• WRITTEN INSTRUCTION:
Output all the rows below as a two-column Markdown table headed Number and Text, with each row's number in the first column and its wording in the second. Skip any blank lines.

• MATERIAL PROVIDED:
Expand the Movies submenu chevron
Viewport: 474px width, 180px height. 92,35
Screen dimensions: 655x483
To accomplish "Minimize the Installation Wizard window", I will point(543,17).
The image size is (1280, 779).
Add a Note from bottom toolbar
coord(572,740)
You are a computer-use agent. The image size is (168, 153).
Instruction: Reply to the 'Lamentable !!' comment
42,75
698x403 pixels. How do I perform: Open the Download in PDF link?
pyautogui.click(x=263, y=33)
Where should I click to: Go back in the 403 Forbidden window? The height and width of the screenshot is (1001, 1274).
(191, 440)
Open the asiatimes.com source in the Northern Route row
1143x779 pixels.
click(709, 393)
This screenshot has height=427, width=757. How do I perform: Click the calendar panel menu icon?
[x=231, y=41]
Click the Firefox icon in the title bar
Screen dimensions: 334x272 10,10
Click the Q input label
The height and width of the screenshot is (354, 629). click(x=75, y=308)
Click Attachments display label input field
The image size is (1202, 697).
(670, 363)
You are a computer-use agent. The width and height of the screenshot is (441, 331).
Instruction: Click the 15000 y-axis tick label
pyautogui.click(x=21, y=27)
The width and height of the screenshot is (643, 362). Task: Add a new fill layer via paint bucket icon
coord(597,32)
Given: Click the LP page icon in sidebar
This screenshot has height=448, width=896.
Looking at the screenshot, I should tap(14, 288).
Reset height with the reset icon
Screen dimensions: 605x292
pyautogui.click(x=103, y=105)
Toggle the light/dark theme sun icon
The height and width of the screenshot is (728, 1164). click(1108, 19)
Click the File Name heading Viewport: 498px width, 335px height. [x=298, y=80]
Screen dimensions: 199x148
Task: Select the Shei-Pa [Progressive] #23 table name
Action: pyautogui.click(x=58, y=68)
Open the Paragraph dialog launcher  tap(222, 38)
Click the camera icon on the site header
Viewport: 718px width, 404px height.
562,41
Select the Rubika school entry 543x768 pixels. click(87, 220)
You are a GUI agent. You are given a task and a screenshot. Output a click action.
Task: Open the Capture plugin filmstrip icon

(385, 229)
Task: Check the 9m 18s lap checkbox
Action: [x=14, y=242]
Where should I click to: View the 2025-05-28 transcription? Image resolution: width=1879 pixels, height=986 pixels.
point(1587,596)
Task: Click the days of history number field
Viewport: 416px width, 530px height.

• THE OUTPUT:
| Number | Text |
|---|---|
| 1 | Expand the Movies submenu chevron |
| 2 | Viewport: 474px width, 180px height. 92,35 |
| 3 | Screen dimensions: 655x483 |
| 4 | To accomplish "Minimize the Installation Wizard window", I will point(543,17). |
| 5 | The image size is (1280, 779). |
| 6 | Add a Note from bottom toolbar |
| 7 | coord(572,740) |
| 8 | You are a computer-use agent. The image size is (168, 153). |
| 9 | Instruction: Reply to the 'Lamentable !!' comment |
| 10 | 42,75 |
| 11 | 698x403 pixels. How do I perform: Open the Download in PDF link? |
| 12 | pyautogui.click(x=263, y=33) |
| 13 | Where should I click to: Go back in the 403 Forbidden window? The height and width of the screenshot is (1001, 1274). |
| 14 | (191, 440) |
| 15 | Open the asiatimes.com source in the Northern Route row |
| 16 | 1143x779 pixels. |
| 17 | click(709, 393) |
| 18 | This screenshot has height=427, width=757. How do I perform: Click the calendar panel menu icon? |
| 19 | [x=231, y=41] |
| 20 | Click the Firefox icon in the title bar |
| 21 | Screen dimensions: 334x272 10,10 |
| 22 | Click the Q input label |
| 23 | The height and width of the screenshot is (354, 629). click(x=75, y=308) |
| 24 | Click Attachments display label input field |
| 25 | The image size is (1202, 697). |
| 26 | (670, 363) |
| 27 | You are a computer-use agent. The width and height of the screenshot is (441, 331). |
| 28 | Instruction: Click the 15000 y-axis tick label |
| 29 | pyautogui.click(x=21, y=27) |
| 30 | The width and height of the screenshot is (643, 362). Task: Add a new fill layer via paint bucket icon |
| 31 | coord(597,32) |
| 32 | Given: Click the LP page icon in sidebar |
| 33 | This screenshot has height=448, width=896. |
| 34 | Looking at the screenshot, I should tap(14, 288). |
| 35 | Reset height with the reset icon |
| 36 | Screen dimensions: 605x292 |
| 37 | pyautogui.click(x=103, y=105) |
| 38 | Toggle the light/dark theme sun icon |
| 39 | The height and width of the screenshot is (728, 1164). click(1108, 19) |
| 40 | Click the File Name heading Viewport: 498px width, 335px height. [x=298, y=80] |
| 41 | Screen dimensions: 199x148 |
| 42 | Task: Select the Shei-Pa [Progressive] #23 table name |
| 43 | Action: pyautogui.click(x=58, y=68) |
| 44 | Open the Paragraph dialog launcher  tap(222, 38) |
| 45 | Click the camera icon on the site header |
| 46 | Viewport: 718px width, 404px height. |
| 47 | 562,41 |
| 48 | Select the Rubika school entry 543x768 pixels. click(87, 220) |
| 49 | You are a GUI agent. You are given a task and a screenshot. Output a click action. |
| 50 | Task: Open the Capture plugin filmstrip icon |
| 51 | (385, 229) |
| 52 | Task: Check the 9m 18s lap checkbox |
| 53 | Action: [x=14, y=242] |
| 54 | Where should I click to: View the 2025-05-28 transcription? Image resolution: width=1879 pixels, height=986 pixels. |
| 55 | point(1587,596) |
| 56 | Task: Click the days of history number field |
| 57 | Viewport: 416px width, 530px height. |